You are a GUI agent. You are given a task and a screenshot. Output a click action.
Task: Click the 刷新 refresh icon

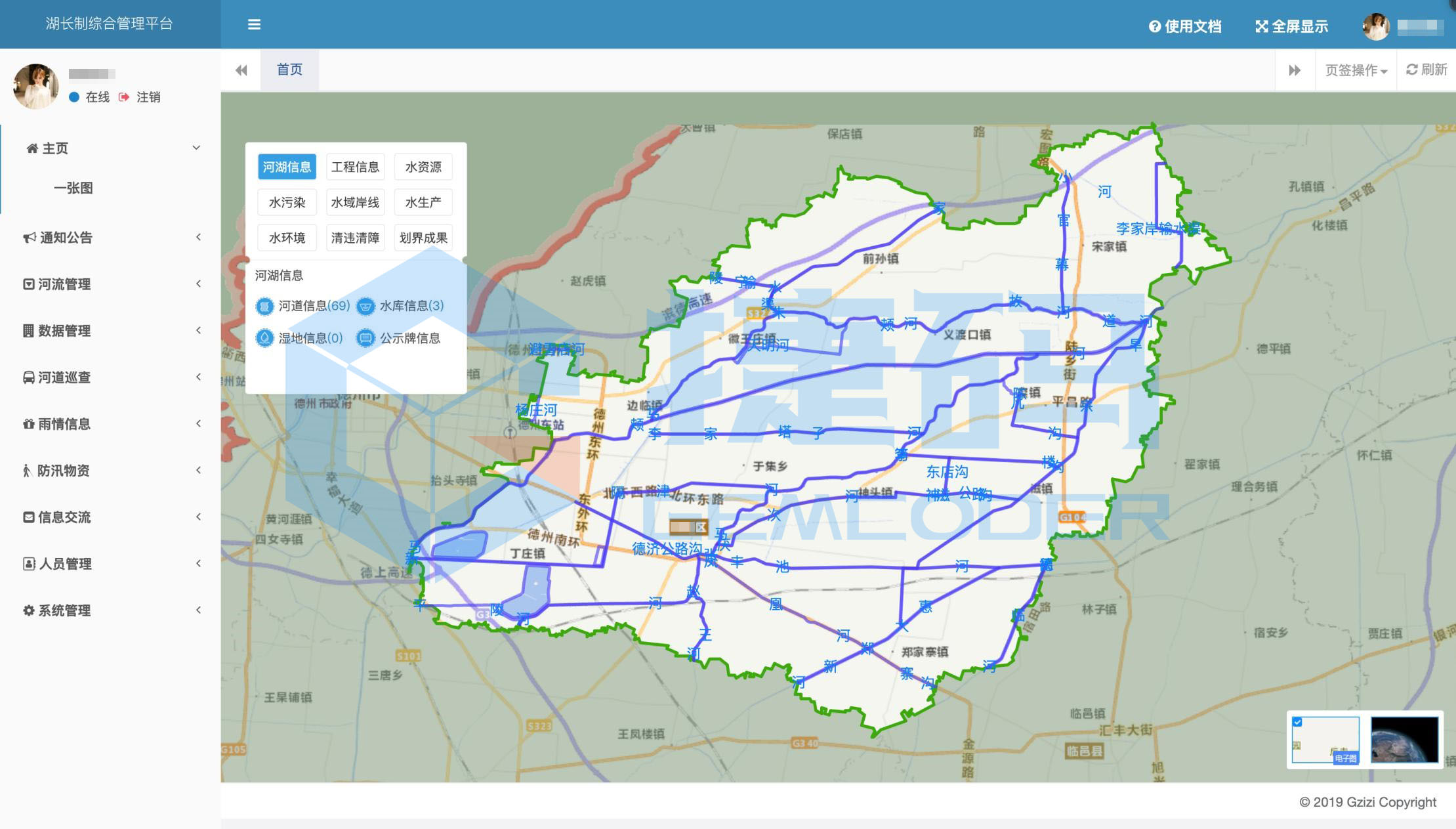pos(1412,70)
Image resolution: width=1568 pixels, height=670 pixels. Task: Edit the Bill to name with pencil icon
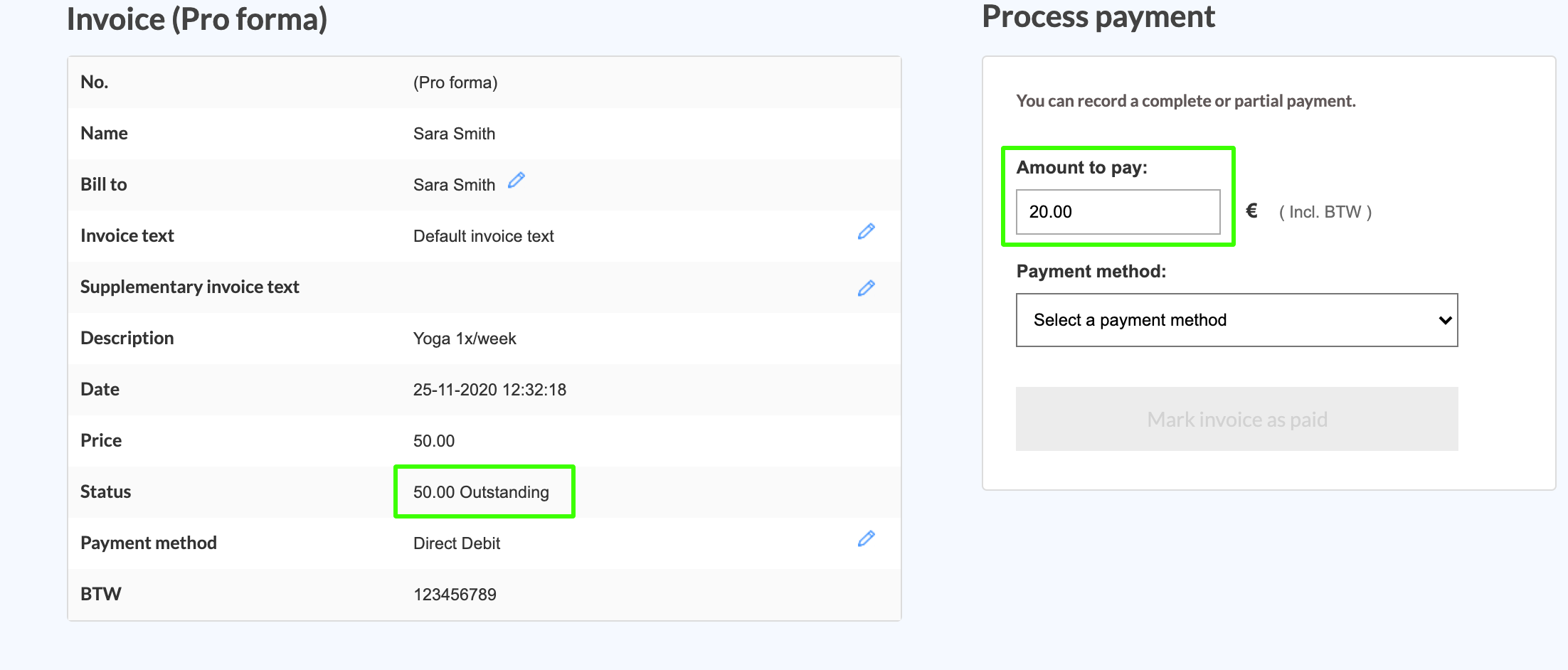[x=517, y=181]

________________________________________

• DESCRIPTION OF THE TASK
The data above must be copied exactly. Leave out the pictures.

• ANSWER SPACE
You are a GUI agent. You are given a task and a screenshot. Output a click action.
Task: Click the 刷新 refresh icon

pos(1412,70)
Image resolution: width=1568 pixels, height=670 pixels. Task: Edit the Bill to name with pencil icon
[x=517, y=181]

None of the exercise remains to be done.